During the early period of coronavirus lockdown, many thousands of people denied themselves help. Around 500,000 who were entitled to Universal Credit did not claim. There was perceived stigma around being seen as “scroungers” and “freeloaders”, said the Welfare at a Social Distance project, which carried out the research. And as a result, rent payments were missed, bills went unpaid, mental health was hurt. It was not the individuals’ fault that jobs disappeared and they needed help, but it brings to light yet another real-time echo of the austerity programme. That pernicious striver/skiver rhetoric of former Chancellor George Osborne has helped make half a million ashamed to ask for a hand up.

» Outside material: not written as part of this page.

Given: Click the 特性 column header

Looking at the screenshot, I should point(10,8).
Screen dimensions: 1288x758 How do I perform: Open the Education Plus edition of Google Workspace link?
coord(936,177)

We don’t know the ongoing impact of furlough. We don’t yet know the scale of job losses that may follow as furlough payments lift. But we can be sure that things are going to get tough for an awful lot of people.
Government intervention and help will still be needed on a massive scale. Yet it feels like we’re still nosing around the edges.
Figures from the US last week showed that unemployment fell while consumer spending leapt during March. This came as the cheques that Americans were receiving as part of the $1.9tn relief budget landed. It was driving recovery and economic growth. And because everybody was getting them, there was no embarrassment associated with asking for them.
To keep things going further, Biden’s New Deal is pushing massive infrastructure projects – building roads, fixing bridges, making broadband an essential service rather than a luxury. And in a clever move, he’s focusing on paying to develop broadband networks owned or operated by local government or non-profits. It’s not surprising that some of the only voters he’s polling badly with are the rich.
It is time for bold, unified help and rebuilding. There is no space to make excuses
If such a plan were to exist in Britain, such a bold move that felt as though it was designed to genuinely serve the people rather than line the pockets of a small number of those in the know, a government would be heralded for generations.
Quite why they don’t is not clear. You could argue about cost, or about the nature of governance or that in terms of quick wins, so loved by those with their eye on the next vote, making a big noise about the inequity of plans by a cabal of rich football club owners to make themselves wildly richer is much easier.
Already local authorities are looking to the coming financial year with fear. The National Audit Office revealed last month that 25 councils in England are facing bankruptcy.
In Glasgow, five libraries, 11 community halls and centres, three museums and a number of sports fields and gyms face a very uncertain future as budgets are massively cut.
The catalogue of catastrophic retreat from essential provision will escalate across Britain. It is time for bold, unified help and rebuilding. There is no space to make excuses.
It just so happens that there are elections across Britain on May 6. Every single one of us can start to make our demands.